* _Reading text_:
==============================

Ross injured her toe in the semis, but she and partner Lauren Fendrick won the championship match on a 91-degree day in the Big Apple.

The sun was beating down on Sunday, and the crowd was roaring as the announcer yelled that it was championship point. As soon as the block by Lauren Fendrick fell to the sand, she went over to her partner, April Ross, and they hugged.

This was near the end of a hot weekend at the AVP New York City Open. Ross and Fendrick came out on top on the women’s side, and Jake Gibb and Taylor Crabb won the men’s side. But for both of those two teams, it was a long road.

Because of the 91° heat, the last rounds of the tournament were brutal, but there was still a fantastic atmosphere, thanks in part to announcer Mark Schuerman. Fans were very involved in the match, but there never seemed to be a clear crowd favorite.

The second-seeded team of Ross and Fendrick and the fifth-seeded team of Summer Ross and Brooke Sweat both made it through the first three rounds and into the semis without losing a set.

Sweat and Summer Ross won in straight sets again, 26–24, 21–15, over Kim DiCello and Emily Stockman.

Fendrick and April Ross got very unlucky. Since the top-seeded team of Emily Day and Brittany Hochevar lost earlier than expected, they went to the contender’s bracket and made their way through. So it was the No. 1 seeds against the No. 2 seeds in the semifinals. Day and Hochevar won the first set 21–18. But then Fendrick and April Ross started firing and won the second 21–15 and a tight third 15–13.

The only issue was that in the middle of the match, Ross dislocated her toe, which nearly made her team forfeit the final. But Fendrick said she wasn’t surprised that her teammate pushed through the pain and played very well. She referenced other times when Ross was sick or hurt and still managed to win.

But it really affected the championship match against Sweat and Summer Ross. Fendrick did much more than she usually did, and they also switched sides of the court.

In the first set, Fendrick and April Ross started off slow, and it was unclear if Ross could finish the match. Then they made a huge comeback, even saving set point on their way to a 24–22 first-set victory.

In the second set, the 5’8” Sweat was struggling against the power of her former Olympic partner, Fendrick. Once April Ross got into the match, and let her adrenaline get the best of her toe, she and Fendrick were unstoppable. Summer Ross and Sweat stuck around, but April Ross and Fendrick proved too good, winning the second set 21–15.

Their first title in their second tournament as a team meant even more to them because they overcame adversity. Said Fendrick, “It feels good to know that we have that level, to really be able to step up if needed.” Ross said she thought her being vocal during the match helped Fendrick know that she was okay, which helped push them through.


In the first men’s semifinal, one of the shorter players on tour, 6’0” Taylor Crabb, and two-time cancer survivor Jake Gibb (the No. 2 seeds), advanced to the final with a 21–19, 21–16 semifinal win.

On the other side of the bracket, we could've had a Taylor Crabb–Trevor Crabb final, but Billy Allen and Stafford Slick prevented Trevor Crabb and Sean Rosenthal from a second-set comeback and advanced to Slick’s first career final with a 21–19, 21–15 win.

Slick has finished third in the AVP five times, but this was his first final in just his fourth AVP event with Allen. (Once during a match Slick got hit in the eye and had to go into emergency surgery. Now during matches, he wears protective goggles.)

For the final, which produced many long, impressive points, Jake (Spiker) Gibb and Taylor Crabb got ahead by winning most of the long points to take the first set, 21–16.

In the second set, Allen and Slick got ahead, but after losing two set points, they ended up going down 21–16, 25–23, handing Taylor Crabb his first AVP title. When Gibb was asked about his partner’s nerves trying to get his first ever win, he said, “I don’t know. I think he was the one who had to help me keep my emotions in check.”

==============================

* _Data section_:
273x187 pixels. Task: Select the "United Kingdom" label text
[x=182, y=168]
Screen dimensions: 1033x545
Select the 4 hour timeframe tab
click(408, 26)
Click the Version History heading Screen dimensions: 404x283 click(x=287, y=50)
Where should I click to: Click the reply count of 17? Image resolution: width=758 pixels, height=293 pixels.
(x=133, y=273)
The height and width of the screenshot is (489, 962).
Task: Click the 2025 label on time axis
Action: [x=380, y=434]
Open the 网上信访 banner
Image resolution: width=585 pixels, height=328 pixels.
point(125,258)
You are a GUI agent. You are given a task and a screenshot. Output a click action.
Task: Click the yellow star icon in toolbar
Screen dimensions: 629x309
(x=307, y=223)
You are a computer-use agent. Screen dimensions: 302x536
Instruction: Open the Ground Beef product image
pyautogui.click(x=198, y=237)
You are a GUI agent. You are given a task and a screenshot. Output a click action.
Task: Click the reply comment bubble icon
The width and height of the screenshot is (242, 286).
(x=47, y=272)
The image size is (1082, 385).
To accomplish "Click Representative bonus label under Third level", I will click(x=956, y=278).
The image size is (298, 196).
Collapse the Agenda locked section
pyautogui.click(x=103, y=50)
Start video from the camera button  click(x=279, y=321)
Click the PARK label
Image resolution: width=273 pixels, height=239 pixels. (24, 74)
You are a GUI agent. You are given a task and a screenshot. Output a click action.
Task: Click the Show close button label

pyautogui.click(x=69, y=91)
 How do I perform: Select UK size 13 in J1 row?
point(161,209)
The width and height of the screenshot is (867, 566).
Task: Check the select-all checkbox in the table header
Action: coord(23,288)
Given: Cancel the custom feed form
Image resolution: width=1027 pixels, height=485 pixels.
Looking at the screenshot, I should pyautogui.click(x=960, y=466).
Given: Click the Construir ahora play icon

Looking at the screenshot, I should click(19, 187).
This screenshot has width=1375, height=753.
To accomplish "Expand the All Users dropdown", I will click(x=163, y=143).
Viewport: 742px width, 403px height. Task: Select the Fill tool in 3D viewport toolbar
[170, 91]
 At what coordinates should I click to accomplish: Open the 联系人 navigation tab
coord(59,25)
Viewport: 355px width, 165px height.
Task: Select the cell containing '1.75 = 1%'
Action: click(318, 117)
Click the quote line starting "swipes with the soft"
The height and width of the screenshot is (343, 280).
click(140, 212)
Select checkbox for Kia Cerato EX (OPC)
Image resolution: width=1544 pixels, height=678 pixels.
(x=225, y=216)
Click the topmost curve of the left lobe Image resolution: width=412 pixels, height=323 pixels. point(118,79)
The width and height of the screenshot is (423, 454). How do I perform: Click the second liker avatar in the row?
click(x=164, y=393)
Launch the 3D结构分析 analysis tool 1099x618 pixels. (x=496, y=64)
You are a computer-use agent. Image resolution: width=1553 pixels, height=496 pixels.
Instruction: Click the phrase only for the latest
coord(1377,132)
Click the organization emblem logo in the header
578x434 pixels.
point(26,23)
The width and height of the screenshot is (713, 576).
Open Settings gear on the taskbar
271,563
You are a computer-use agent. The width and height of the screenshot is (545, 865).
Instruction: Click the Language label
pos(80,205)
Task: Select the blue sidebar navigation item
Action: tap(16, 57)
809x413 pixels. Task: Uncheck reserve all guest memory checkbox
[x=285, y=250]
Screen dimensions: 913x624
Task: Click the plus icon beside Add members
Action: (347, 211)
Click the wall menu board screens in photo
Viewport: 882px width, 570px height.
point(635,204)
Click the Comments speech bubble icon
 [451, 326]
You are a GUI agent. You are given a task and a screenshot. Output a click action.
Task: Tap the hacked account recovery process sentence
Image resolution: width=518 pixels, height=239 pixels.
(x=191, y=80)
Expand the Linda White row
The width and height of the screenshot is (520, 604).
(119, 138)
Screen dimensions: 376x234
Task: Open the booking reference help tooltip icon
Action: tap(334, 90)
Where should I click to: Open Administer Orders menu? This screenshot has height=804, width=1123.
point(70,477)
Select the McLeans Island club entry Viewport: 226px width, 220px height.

==============================

* _Tasks to carry out_:
1 – Answer these questions using the report on the AVP New York City Open.
(a) What was the temperature on the final day?
(b) What injury did April Ross suffer in the semifinal?
(c) What does Stafford Slick now wear during matches?
2 – Shorten the paragraph in the AVP New York City Open report that begins "Fendrick and April Ross got very unlucky", keeping its main facts.
3 – Copy the AVP New York City Open report word for word from "In the first men’s" to "first set, 21–16.".

* _Task solutions_:
1 –
(a) 91 degrees.
(b) She dislocated her toe.
(c) Protective goggles.

2 – After losing earlier than expected, top seeds Emily Day and Brittany Hochevar came through the contender's bracket and met No. 2 seeds Fendrick and April Ross in the semifinals. Day and Hochevar took the first set 21–18, and Fendrick and April Ross won the next two, 21–15 and 15–13.

3 –
In the first men’s semifinal, one of the shorter players on tour, 6’0” Taylor Crabb, and two-time cancer survivor Jake Gibb (the No. 2 seeds), advanced to the final with a 21–19, 21–16 semifinal win.

On the other side of the bracket, we could've had a Taylor Crabb–Trevor Crabb final, but Billy Allen and Stafford Slick prevented Trevor Crabb and Sean Rosenthal from a second-set comeback and advanced to Slick’s first career final with a 21–19, 21–15 win.

Slick has finished third in the AVP five times, but this was his first final in just his fourth AVP event with Allen. (Once during a match Slick got hit in the eye and had to go into emergency surgery. Now during matches, he wears protective goggles.)

For the final, which produced many long, impressive points, Jake (Spiker) Gibb and Taylor Crabb got ahead by winning most of the long points to take the first set, 21–16.